** What you need to do **
Below are three items. Copy word for word the lines beginning with the one that contains "How do I perform: Click" and ending after the one that contains "(x=134, y=613)", and leave out any pictures.

── Records supplied ──

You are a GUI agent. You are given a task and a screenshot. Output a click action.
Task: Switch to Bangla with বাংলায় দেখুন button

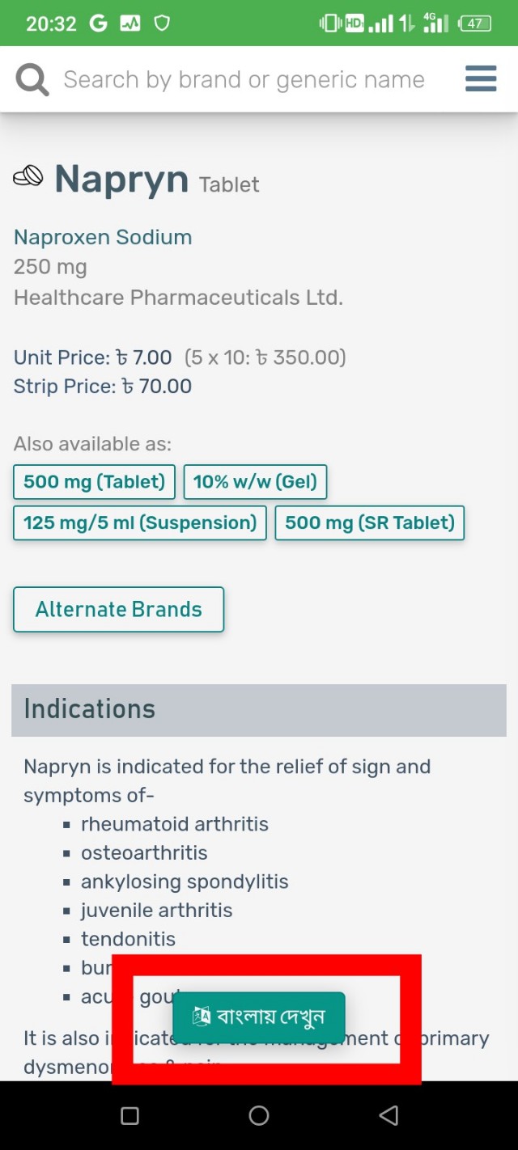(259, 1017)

───
── Records supplied ──

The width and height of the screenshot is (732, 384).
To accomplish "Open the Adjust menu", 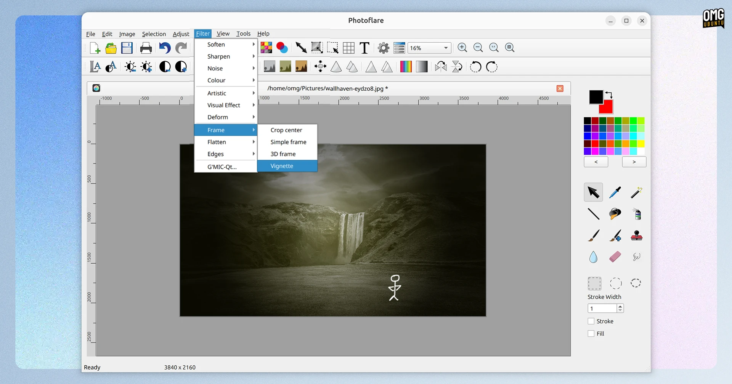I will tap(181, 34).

───
── Records supplied ──

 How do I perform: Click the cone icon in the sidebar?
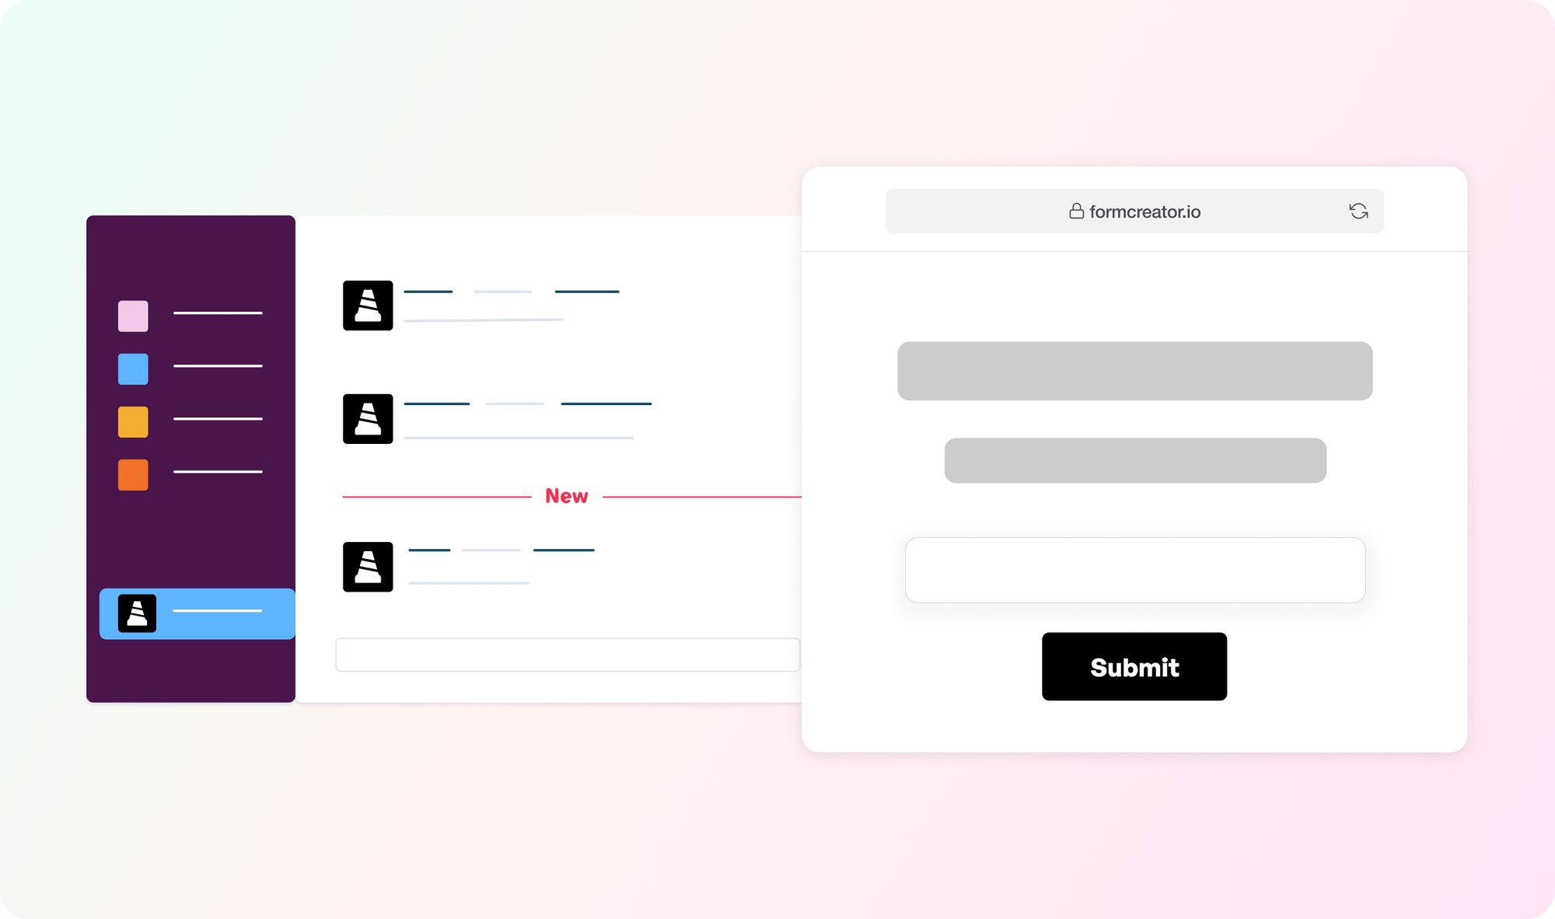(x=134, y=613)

───

** Result for this exercise **
 How do I perform: Click the cone icon in the sidebar?
(x=134, y=613)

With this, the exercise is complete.